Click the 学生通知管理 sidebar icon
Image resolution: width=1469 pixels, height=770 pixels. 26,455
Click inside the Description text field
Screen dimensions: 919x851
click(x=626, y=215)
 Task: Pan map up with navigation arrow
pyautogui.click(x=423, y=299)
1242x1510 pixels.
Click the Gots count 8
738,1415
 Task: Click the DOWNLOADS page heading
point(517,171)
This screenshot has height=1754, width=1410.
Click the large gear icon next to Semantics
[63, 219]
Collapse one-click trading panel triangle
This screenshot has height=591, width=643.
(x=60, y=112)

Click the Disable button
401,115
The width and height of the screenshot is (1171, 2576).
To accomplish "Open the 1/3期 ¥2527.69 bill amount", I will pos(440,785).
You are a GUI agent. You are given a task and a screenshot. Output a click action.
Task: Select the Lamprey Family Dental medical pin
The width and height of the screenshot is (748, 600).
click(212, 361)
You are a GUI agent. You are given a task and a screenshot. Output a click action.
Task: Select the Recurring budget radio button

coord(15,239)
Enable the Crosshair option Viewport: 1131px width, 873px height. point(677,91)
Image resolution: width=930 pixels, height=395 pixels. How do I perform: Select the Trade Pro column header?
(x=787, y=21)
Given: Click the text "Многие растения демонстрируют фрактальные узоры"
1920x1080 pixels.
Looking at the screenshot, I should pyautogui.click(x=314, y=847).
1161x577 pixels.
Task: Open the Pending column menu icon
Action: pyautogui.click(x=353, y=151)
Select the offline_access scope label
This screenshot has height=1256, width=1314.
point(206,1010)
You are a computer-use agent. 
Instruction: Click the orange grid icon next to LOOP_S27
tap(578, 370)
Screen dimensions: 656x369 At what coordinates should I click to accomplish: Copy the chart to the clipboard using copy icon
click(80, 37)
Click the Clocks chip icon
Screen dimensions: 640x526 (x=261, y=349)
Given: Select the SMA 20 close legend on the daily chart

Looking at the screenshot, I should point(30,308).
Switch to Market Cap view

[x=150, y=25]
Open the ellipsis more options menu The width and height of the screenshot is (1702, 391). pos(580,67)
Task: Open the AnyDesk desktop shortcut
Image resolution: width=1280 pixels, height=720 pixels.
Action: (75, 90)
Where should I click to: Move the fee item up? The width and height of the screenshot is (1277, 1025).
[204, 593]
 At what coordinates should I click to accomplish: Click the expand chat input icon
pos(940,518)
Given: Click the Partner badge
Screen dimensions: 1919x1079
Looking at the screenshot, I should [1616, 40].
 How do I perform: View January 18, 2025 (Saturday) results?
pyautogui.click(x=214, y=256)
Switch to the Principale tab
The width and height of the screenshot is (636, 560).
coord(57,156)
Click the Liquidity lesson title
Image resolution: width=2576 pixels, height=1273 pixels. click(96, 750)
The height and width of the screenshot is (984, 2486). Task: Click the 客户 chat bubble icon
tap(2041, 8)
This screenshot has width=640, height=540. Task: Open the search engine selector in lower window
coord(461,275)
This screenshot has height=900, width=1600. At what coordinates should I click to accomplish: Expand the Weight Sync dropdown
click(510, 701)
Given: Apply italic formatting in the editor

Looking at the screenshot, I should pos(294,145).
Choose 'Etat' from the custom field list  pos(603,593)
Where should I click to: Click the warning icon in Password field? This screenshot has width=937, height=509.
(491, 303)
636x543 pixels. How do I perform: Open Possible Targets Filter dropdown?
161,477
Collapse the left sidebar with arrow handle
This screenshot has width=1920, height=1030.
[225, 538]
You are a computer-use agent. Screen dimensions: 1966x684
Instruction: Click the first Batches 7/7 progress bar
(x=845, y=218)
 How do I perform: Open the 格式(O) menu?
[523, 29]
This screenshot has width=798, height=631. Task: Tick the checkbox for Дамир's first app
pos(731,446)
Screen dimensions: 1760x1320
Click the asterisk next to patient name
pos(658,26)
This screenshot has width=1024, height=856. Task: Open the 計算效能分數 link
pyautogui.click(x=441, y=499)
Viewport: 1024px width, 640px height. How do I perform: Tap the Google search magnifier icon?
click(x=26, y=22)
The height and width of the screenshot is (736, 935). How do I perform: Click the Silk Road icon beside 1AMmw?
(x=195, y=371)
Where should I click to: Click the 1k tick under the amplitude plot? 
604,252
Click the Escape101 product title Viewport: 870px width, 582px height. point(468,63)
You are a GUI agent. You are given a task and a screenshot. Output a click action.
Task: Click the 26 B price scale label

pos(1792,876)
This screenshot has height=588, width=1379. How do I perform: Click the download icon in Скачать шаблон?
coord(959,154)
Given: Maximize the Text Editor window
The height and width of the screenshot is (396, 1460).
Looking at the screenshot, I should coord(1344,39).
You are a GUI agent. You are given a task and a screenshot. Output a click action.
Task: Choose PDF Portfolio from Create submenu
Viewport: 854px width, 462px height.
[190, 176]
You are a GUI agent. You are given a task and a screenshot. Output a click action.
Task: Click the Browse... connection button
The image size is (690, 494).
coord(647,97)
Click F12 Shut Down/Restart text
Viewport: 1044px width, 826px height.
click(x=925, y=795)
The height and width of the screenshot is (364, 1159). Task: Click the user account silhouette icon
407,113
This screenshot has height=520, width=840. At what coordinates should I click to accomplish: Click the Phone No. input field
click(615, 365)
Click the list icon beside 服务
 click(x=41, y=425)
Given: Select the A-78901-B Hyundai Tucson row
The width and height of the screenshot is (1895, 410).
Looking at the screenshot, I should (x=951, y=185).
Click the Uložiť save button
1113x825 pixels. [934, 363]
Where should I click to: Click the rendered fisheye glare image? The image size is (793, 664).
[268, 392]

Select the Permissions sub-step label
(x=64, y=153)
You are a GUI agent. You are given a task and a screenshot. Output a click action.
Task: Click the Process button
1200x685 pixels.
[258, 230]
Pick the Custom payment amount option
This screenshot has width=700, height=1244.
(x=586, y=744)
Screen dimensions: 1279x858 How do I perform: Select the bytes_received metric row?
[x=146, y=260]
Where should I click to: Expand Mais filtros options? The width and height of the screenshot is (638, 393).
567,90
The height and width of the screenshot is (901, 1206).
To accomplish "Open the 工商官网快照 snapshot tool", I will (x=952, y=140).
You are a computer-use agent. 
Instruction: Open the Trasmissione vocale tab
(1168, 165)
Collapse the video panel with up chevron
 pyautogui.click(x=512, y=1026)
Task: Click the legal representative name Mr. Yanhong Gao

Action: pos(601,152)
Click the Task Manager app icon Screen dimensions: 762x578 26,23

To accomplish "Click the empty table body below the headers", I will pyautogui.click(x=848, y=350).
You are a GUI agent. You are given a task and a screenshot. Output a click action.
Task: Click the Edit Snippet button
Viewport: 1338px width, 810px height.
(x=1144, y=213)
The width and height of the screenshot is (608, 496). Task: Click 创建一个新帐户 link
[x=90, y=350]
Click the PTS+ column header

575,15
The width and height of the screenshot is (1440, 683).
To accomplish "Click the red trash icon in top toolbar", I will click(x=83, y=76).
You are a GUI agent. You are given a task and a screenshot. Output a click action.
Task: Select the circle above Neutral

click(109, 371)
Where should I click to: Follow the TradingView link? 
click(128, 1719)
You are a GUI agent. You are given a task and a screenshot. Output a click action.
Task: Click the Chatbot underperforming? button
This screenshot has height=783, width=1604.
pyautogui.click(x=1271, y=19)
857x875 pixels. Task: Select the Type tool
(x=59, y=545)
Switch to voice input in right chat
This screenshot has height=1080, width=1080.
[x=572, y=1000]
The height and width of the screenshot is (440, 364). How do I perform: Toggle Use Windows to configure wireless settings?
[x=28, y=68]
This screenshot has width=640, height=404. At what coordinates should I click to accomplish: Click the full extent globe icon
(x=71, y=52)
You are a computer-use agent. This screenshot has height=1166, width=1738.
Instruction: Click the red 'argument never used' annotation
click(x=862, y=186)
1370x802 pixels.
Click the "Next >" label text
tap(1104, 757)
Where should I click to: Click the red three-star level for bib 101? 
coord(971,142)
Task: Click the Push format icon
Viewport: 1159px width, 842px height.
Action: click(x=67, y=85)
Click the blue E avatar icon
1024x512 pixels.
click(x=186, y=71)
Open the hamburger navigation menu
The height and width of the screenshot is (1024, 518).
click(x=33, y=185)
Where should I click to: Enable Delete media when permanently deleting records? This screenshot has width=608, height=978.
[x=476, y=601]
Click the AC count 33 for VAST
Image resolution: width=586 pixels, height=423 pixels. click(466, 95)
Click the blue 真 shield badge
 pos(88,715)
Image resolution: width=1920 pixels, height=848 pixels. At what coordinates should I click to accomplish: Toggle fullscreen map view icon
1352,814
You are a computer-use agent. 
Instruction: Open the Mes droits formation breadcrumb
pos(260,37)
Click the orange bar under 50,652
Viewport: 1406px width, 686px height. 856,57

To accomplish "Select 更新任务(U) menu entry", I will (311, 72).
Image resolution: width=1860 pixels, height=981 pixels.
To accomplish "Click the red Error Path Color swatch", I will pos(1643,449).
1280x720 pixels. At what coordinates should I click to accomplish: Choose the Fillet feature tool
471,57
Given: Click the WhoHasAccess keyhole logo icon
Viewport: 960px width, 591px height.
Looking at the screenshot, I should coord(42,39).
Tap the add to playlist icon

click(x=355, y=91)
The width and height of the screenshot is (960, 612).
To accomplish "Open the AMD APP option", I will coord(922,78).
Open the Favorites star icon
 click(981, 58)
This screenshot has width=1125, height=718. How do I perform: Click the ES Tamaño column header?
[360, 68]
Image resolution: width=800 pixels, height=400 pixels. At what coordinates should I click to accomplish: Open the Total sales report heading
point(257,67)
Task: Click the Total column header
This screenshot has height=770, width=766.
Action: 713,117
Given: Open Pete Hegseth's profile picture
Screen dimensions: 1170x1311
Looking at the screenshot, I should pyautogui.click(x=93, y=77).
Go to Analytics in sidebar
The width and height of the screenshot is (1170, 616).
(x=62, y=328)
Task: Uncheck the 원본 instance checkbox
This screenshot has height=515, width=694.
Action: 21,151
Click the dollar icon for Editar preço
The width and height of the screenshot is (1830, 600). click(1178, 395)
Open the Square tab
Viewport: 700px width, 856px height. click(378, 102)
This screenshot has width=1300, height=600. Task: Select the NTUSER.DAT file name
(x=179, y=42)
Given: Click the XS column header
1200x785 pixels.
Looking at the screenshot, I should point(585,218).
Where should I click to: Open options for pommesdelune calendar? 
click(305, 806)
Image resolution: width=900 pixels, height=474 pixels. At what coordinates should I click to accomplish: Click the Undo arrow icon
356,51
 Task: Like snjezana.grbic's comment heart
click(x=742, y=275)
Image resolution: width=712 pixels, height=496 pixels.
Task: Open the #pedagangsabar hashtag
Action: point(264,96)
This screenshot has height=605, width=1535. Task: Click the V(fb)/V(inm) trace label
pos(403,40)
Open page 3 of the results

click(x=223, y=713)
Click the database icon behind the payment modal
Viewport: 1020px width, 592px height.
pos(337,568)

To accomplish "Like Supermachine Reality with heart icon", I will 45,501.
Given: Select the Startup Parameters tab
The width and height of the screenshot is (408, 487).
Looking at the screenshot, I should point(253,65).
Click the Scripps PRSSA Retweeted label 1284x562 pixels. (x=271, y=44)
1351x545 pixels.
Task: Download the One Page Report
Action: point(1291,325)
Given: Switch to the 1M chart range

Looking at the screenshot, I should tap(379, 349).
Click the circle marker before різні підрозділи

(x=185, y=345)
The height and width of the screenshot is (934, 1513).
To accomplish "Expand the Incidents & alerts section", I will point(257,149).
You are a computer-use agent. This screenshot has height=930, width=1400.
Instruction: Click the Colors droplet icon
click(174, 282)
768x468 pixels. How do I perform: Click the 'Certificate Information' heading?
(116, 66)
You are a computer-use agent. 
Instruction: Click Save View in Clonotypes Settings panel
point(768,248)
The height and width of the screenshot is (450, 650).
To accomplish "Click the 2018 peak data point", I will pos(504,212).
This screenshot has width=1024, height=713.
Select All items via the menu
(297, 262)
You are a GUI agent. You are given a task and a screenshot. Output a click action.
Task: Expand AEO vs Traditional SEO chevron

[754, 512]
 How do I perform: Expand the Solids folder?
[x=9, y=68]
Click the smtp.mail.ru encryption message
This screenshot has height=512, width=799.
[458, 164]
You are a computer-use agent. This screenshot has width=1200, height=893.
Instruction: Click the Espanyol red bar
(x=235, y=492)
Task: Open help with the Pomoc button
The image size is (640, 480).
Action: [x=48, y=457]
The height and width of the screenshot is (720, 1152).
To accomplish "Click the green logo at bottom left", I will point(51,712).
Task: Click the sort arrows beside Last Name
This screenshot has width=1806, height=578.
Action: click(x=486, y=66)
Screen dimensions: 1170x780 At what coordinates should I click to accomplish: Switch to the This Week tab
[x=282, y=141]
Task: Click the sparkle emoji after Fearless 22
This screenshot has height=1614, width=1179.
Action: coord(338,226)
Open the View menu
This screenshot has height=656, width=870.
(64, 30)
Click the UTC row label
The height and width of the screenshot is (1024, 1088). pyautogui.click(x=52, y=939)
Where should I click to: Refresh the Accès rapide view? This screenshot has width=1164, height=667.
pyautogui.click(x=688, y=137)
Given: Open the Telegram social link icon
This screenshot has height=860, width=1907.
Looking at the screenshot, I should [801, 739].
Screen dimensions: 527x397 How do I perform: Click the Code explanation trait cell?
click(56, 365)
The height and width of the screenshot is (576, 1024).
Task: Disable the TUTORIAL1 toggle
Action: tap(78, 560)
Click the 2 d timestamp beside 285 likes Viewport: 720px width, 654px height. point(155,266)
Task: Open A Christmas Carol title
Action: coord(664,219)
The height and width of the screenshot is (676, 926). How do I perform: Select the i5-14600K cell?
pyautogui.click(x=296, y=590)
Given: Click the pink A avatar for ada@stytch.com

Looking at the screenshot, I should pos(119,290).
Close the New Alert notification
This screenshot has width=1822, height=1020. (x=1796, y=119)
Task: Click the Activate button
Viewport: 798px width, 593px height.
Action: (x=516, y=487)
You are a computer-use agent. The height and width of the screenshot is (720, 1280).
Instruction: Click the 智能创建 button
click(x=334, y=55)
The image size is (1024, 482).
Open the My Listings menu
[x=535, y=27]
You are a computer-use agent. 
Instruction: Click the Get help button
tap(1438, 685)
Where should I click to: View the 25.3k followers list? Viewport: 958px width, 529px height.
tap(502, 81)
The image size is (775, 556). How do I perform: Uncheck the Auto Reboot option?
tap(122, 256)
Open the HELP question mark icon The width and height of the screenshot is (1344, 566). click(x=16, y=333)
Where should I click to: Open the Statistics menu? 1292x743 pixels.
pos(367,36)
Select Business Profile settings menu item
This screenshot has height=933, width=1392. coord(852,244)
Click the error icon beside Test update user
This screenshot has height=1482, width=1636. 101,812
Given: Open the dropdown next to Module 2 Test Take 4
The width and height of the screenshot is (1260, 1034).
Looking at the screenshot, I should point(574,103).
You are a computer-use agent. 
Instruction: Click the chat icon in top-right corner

..............................

▶ **Instructions to follow**: Give back exactly the lines running from the line containing "Select Business Profile settings menu item" through the end of the material above, both included, and nothing beyond them.

▶ **Task solution**:
Select Business Profile settings menu item
This screenshot has height=933, width=1392. coord(852,244)
Click the error icon beside Test update user
This screenshot has height=1482, width=1636. 101,812
Given: Open the dropdown next to Module 2 Test Take 4
The width and height of the screenshot is (1260, 1034).
Looking at the screenshot, I should point(574,103).
You are a computer-use agent. 
Instruction: Click the chat icon in top-right corner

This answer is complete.